Copy the stretch of the records from the line containing "You are a GUI" through the line containing "The height and", reproducing those lines verbatim and nothing else.

» **Collected data entries**
- - - -

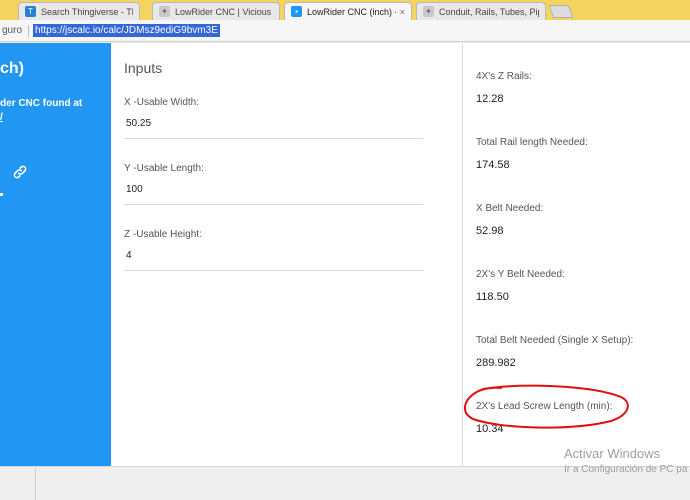 Image resolution: width=690 pixels, height=500 pixels. Describe the element at coordinates (555, 340) in the screenshot. I see `output-label: Total Belt Needed (Single X Setup):` at that location.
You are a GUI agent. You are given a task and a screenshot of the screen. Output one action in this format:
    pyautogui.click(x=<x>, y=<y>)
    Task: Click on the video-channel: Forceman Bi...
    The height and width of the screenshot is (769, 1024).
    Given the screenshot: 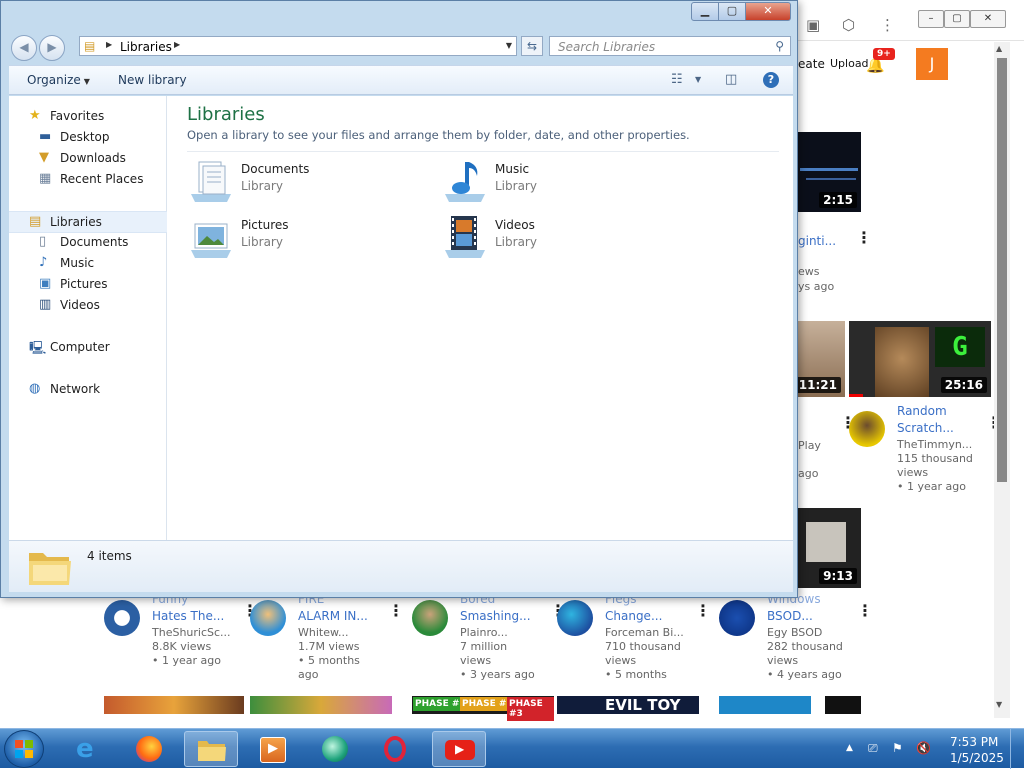 What is the action you would take?
    pyautogui.click(x=644, y=633)
    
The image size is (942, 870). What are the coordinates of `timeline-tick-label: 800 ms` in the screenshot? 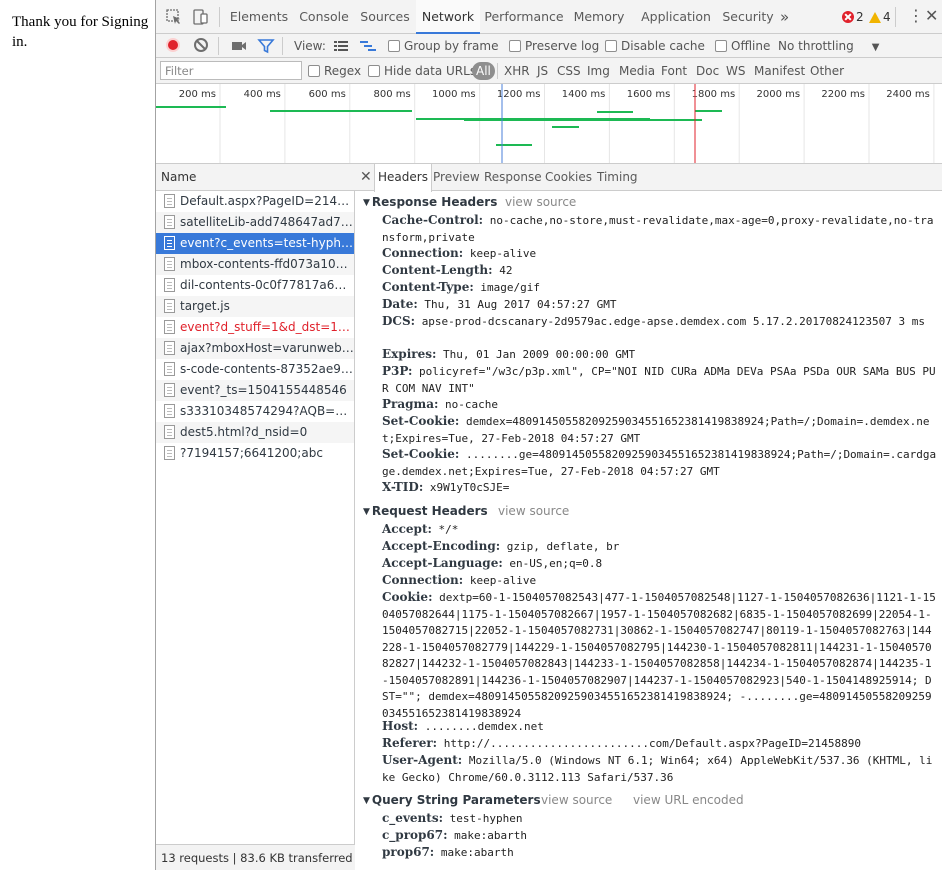 It's located at (392, 94).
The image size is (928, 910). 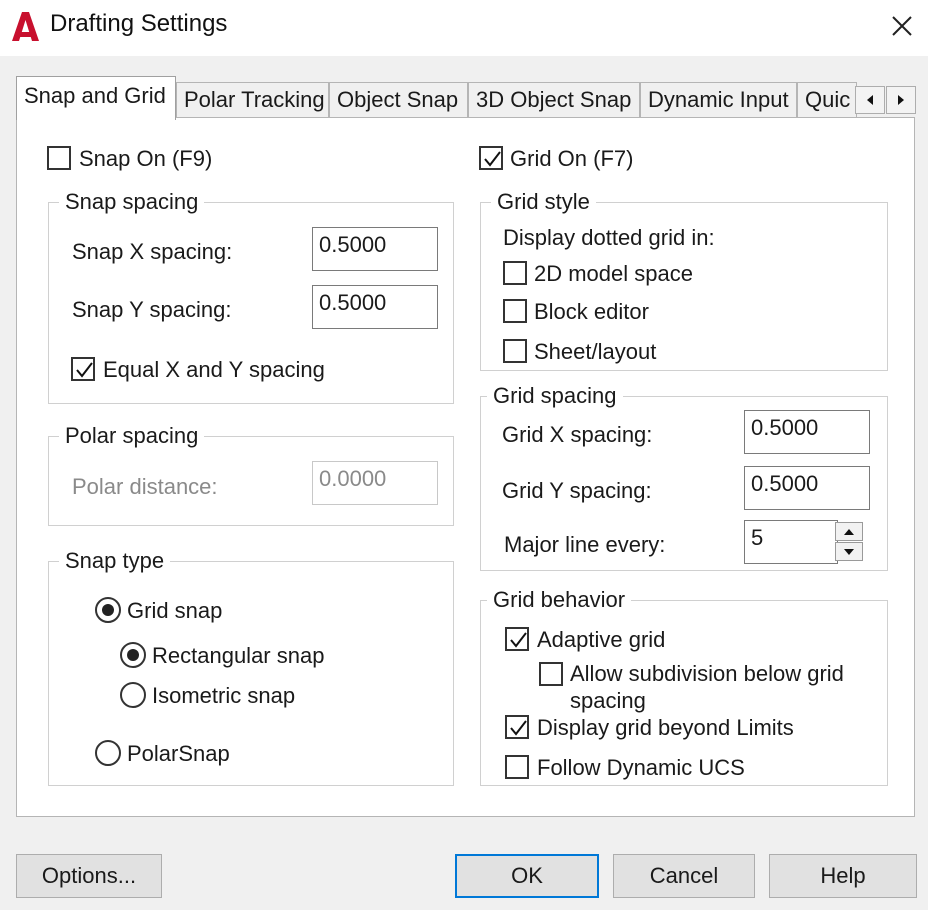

- - - -

» **Result for this task**
You are a GUI agent. You are given a task and a screenshot of the screen. Output one action in this format:
    pyautogui.click(x=<x>, y=<y>)
    Task: Click on the video-channel: Forceman Bi...
    The height and width of the screenshot is (769, 1024).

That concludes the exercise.